Widow want to complete AK worker's dreamBy Thomas
WAYNESVILLE — There was a moment soon after the death of her
husband that Teresa Jones wasn’t sure she would be able to stay at
the home they shared for three years on Old Ohio 122.
But that moment is gone, she said one week to the day after her
husband, Ralph Eric Jones, 41, was killed on the job at AK Steel’s
Middletown Works July 10.
“I can’t leave this place,” Teresa Jones, 43, said while sitting
on her home’s back porch, next to the fish pond her husband loved so
much. “Whatever it takes, I’ll hold on to it.”
There is work to be done, after all. Her husband of seven years —
their anniversary was July 6 — had plans for building a gazebo on
their five-acre property just west of U.S. 42. The mobile
maintenance worker, a veteran of 17 years at Middletown Works, was
also thinking about a greenhouse, even a small cabin out back. He
wanted to build a fireplace, extend their porch and more.

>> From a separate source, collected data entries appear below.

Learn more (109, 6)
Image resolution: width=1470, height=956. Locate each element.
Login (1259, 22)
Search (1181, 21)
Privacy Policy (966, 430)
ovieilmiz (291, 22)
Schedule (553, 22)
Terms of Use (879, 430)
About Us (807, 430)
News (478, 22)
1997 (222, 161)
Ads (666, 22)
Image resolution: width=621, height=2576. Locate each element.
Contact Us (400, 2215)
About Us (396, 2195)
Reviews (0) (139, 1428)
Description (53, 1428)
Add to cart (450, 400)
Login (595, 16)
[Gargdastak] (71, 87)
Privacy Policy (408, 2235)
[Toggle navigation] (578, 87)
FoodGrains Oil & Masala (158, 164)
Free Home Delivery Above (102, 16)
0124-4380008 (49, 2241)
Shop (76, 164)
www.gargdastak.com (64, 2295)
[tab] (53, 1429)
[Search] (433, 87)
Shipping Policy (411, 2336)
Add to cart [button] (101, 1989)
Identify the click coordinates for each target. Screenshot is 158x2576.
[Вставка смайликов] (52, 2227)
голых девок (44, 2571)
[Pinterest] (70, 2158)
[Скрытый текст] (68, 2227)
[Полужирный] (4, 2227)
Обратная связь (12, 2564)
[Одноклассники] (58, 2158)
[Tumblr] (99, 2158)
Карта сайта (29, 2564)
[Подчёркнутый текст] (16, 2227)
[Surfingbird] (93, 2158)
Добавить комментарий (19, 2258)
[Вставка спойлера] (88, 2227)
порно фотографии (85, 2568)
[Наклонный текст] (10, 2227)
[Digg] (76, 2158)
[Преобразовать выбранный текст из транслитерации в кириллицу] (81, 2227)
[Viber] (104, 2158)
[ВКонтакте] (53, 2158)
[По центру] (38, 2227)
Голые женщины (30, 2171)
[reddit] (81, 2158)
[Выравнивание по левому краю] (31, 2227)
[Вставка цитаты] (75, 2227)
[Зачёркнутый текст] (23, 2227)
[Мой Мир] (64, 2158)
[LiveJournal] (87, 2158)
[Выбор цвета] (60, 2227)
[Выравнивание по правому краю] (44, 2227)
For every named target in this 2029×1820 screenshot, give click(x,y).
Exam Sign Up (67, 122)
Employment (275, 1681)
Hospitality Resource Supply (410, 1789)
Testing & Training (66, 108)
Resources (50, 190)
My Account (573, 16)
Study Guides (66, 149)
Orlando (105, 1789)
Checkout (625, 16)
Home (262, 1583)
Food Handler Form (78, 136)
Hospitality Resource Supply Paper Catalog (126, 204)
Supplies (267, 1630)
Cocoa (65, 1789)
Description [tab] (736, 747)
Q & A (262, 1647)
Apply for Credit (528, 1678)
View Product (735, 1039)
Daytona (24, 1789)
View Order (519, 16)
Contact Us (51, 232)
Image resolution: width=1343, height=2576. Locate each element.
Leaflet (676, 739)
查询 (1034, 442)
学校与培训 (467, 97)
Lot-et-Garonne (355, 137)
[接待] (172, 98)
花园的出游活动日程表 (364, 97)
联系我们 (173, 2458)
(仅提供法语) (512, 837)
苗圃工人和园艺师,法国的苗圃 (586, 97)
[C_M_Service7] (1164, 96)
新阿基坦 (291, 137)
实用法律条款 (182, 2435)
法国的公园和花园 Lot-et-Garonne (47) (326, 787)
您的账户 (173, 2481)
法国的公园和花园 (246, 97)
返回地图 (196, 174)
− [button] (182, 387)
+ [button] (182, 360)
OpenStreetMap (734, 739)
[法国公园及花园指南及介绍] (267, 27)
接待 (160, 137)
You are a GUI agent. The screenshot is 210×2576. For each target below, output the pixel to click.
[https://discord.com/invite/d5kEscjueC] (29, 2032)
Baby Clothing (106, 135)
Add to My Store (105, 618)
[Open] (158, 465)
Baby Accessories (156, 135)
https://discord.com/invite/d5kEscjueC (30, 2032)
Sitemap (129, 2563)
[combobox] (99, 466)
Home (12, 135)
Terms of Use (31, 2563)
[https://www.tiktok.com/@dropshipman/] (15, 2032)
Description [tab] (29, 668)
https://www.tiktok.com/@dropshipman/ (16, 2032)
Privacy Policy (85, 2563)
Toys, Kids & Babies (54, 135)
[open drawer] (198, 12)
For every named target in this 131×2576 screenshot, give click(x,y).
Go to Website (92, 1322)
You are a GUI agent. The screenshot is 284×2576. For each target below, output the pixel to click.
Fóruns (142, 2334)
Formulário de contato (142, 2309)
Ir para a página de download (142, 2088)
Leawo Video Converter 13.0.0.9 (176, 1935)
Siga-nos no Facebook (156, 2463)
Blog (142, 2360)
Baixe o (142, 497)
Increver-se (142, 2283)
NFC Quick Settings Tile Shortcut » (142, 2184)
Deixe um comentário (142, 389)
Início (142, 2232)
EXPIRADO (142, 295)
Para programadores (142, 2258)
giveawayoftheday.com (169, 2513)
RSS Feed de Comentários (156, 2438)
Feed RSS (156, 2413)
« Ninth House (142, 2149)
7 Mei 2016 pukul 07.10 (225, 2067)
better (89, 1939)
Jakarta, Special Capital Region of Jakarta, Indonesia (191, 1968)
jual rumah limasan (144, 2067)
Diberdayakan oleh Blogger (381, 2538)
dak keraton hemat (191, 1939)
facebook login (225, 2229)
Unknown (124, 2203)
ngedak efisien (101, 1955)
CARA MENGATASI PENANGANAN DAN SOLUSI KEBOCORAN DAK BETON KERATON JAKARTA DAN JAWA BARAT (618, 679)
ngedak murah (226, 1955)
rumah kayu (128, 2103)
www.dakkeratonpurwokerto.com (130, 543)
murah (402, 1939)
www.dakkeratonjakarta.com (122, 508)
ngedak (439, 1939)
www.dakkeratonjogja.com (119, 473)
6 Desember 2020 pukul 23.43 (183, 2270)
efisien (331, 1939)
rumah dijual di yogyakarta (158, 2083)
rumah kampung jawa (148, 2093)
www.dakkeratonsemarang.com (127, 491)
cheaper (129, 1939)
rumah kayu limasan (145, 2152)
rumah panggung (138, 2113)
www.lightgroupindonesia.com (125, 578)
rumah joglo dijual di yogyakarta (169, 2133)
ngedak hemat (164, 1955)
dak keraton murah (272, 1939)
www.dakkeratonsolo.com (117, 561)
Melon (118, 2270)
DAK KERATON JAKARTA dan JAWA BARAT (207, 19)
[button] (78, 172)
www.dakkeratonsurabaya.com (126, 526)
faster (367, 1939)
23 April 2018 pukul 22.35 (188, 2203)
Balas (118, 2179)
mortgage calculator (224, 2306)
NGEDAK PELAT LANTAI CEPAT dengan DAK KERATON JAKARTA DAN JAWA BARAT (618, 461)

“I’ve got too many of his dreams to complete,” Teresa Jones said.
James Jones, 24, Teresa Jones’s son and Ralph Eric Jones’s
stepson, sat quietly nearby on the porch while his mother spoke.
When she explained how her son took her husband’s last name when
they were married, he brightened a bit.
Taking his name was not a difficult decision, said James Jones, a
Lebanon Correctional Institution guard currently on disability.
“He was a really special guy,” he said. “He did a lot for me.”
Right now his main job is to take care of his mother, he said.
“He has really been my backbone right now,” she said of her son.
Two days after burying their loved one, grief remains heavy. “I
feel cheated,” Teresa Jones said.
But she invited her guest to their home last week to talk not
about her sadness, but about her gratitude — gratitude to everyone
who reached out to her and her family.
“We’ve heard from people we didn’t even really know, which is so
appreciated,” she said.
She was grateful to see “several hundred” friends, relatives and
colleagues at the visitation Monday.
“He would have been so tickled,” she said of her husband.
In a letter she wrote to The Journal, she said it would be
impossible to respond to each expression of support her family has
seen — the flowers, cards and calls. But every effort was and is
appreciated, she wrote.
“I will make his dreams come true,” she wrote of her husband. “I
know he will find a way to guide our hands in his unfinished work.”